TREATMENT: When we first came to see Dr. Angulo, he recognized the symptoms immediately… of course he saw the Down syndrome, but he was talking about the over-production of estrogen. He explained what I’ve shared above and told me he’d support his claim with detailed bloodwork (and he did). We’d had annual bloodwork for thyroid malfunction (common in people with DS) and to check for childhood Leukemia (children with DS are at a slightly higher risk) but Dr. Angulo explained that “routine” blood work typically does not uncover this issue. At 10-years-of-age, we were already late to the game, he said, as Brian and Mike had were already in their growth years and the increased estrogen had already started aging their bones and closing their growth plates prematurely. At that time, looking at their growth plates in hand x-rays, Dr. Angulo felt there was still time to positively impact their height bringing them closer to the height they were meant to be had they not had this estrogen problem while we addressed the hormonal imbalance. He prescribed two pills: a thyroid medication to facilitate the cell absorption of estrogen in their bodies and a growth hormone to give back a little of the height they had lost to the excess estrogen.
At our last visit, their growth plates now closed, Dr. Angulo said, “I wish you would have found me earlier. I could have made a bigger impact.” As a mother, THAT statement broke my heart! If only…

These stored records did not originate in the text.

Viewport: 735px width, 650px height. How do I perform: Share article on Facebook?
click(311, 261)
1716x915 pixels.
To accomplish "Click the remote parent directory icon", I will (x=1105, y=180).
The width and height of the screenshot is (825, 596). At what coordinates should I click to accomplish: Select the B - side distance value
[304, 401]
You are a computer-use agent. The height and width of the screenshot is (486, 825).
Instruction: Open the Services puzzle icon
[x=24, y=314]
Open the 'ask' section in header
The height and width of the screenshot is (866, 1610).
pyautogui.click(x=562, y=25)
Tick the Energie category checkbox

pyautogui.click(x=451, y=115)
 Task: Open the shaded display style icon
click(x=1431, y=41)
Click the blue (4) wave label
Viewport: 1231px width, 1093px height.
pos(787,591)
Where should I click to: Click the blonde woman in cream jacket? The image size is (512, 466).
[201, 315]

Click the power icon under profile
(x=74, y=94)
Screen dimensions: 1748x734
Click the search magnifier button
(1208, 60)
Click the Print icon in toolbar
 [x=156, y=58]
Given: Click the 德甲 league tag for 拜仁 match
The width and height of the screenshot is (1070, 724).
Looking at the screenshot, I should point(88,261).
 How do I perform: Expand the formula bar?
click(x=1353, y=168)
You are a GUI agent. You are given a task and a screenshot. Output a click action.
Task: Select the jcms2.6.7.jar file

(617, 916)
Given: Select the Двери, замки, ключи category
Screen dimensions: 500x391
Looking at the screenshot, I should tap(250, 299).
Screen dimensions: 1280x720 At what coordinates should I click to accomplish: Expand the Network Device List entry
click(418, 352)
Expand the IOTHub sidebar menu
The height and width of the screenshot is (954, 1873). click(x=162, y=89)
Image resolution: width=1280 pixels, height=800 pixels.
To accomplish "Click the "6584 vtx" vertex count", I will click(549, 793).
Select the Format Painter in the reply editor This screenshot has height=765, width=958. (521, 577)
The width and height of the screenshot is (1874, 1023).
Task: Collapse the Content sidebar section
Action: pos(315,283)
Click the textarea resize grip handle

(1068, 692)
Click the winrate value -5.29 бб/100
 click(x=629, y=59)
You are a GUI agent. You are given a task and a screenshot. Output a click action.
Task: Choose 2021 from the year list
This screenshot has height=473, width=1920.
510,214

If only a blood test had uncovered this silent dysfunction before it impacted them.
If only I had doggedly pursued different answers than the ones I got when I inquired about My Sons’ development and weight gain.
If only someone who’d been down this road before me, had discovered and shared this information with me.
Like most mothers, I think, when it comes to My Children’s development and care, I am a pit-bull, DOGGEDLY chasing down solutions to our challenges. I did chase this down… once I saw the symptoms. By then, the impact was already underway and it took too long to get to the root of the problem before I found the answer.
Maybe everyone else who has a child with Down syndrome already knows about this issue. I didn’t! Perhaps I was somehow mysteriously in the dark about it. A blind spot. Regardless, Einstein said we progress by standing on the shoulders of those who went before us. That’s only true if the information we uncover and the knowledge we gain is shared. I believe in paying it forward…
So here I am. While we continue to treat My Sons’ hormonal dysfunction, we can no longer make a difference in their height. That’s OK. It has to be because it is what it is. (Can you still hear the regret?) I can, however, help others to identify and address the issue early so that their children receive the medical attention they need. That’s my hope. And perhaps, by sharing my story, I may rest a little easier knowing our experience served a purpose and helped another child, another mother, avoid the mistakes we’ve made and the regret of not knowing or doing enough. That would be progress. That would be nice.